Monday, Feb. 12, 1979

Patty Is Free And Older

Carter commutes her sentence

When all legal efforts failed to overturn the conviction of Patty Hearst for armed robbery, her lawyers and friends mounted a campaign to persuade President Carter to commute her sentence. They argued that Patty had suffered enough and indeed had been treated with special severity by the law because of the wealth and social prominence of her family. Thousands of calls and letters poured into the White House urging her release.

Carter and the Department of Justice agreed with those pleas, and last week after a presidential commutation, Patty Hearst was freed from a California prison, five months before she was eligible for parole. She had served 22 months and 17 days of her seven-year sentence for her part in the Symbionese Liberation Army bank robbery in April 1974.

Noted the Justice Department in its recommendation for clemency: "It is the consensus of all those most familiar with this case that but for the extraordinary criminal and personal offenses that the petitioner suffered at the hands of the S.L.A. she would not have become a participant in the criminal acts ... and would have not suffered the punishment and other consequences she has endured." That raised the question of whether she should have been brought to trial in the first place.
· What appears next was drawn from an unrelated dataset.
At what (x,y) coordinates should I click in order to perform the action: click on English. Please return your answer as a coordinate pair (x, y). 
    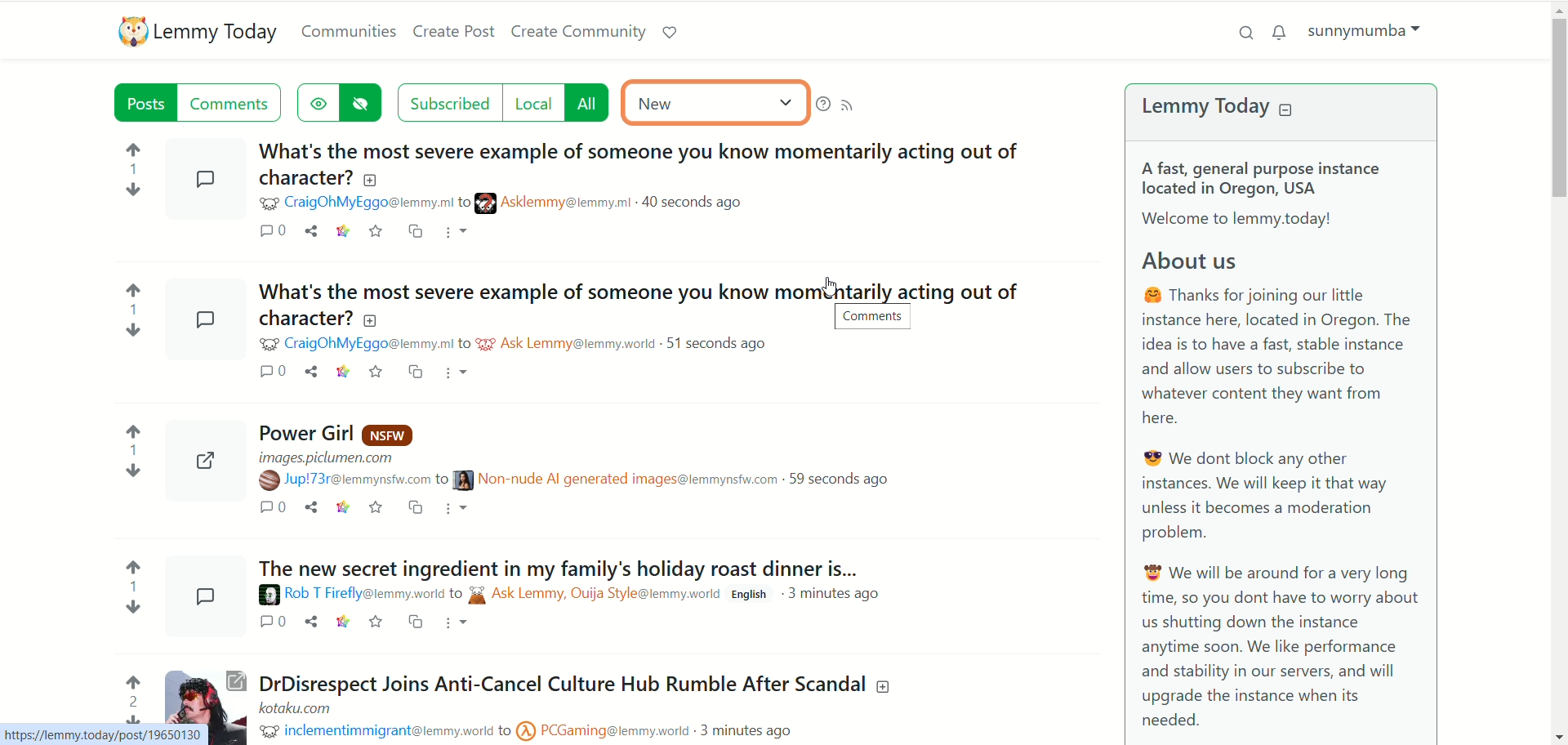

But for Patty Hearst, the commutation was the chance to start again. "This is what we all wanted," she said, waving her release papers before being driven to her family's posh home in the San Francisco suburbs for a catered champagne breakfast with her now legally separated parents, her four sisters and a crying and cheering group of friends.

"I've gotten a lot stronger and a lot more self-confident," Patty said as she chatted easily with the hundreds of reporters gathered at the house. "I take a lot of things in stride that make other people fall apart, and I think mostly that I've learned a lot about people. I was 19 years old when I was kidnaped and I'll be 25 in a couple of weeks."

She seemed to have learned even to joke about her ordeal. She opened a bulky ski parka to show a T shirt bearing the words PARDON ME. She pointed to a large round pendant hung around her neck with the inscription SURVIVOR, 2-4-74, the date she was dragged screaming from her apartment by the S.L.A. "Now I'll get the other date on at the bottom," she vowed. "Today's date."

Some time in April, Patty plans to marry San Francisco Policeman Bernard Shaw, 33, her bodyguard while she was free on bond pending her appeals, but she has not decided whether to take his name. "I don't anticipate anyone calling me Patty Shaw," she said. Asked where she could go to escape being Patty Hearst, she replied with a tough edge to her voice: "I don't see anything wrong with being Patty Hearst."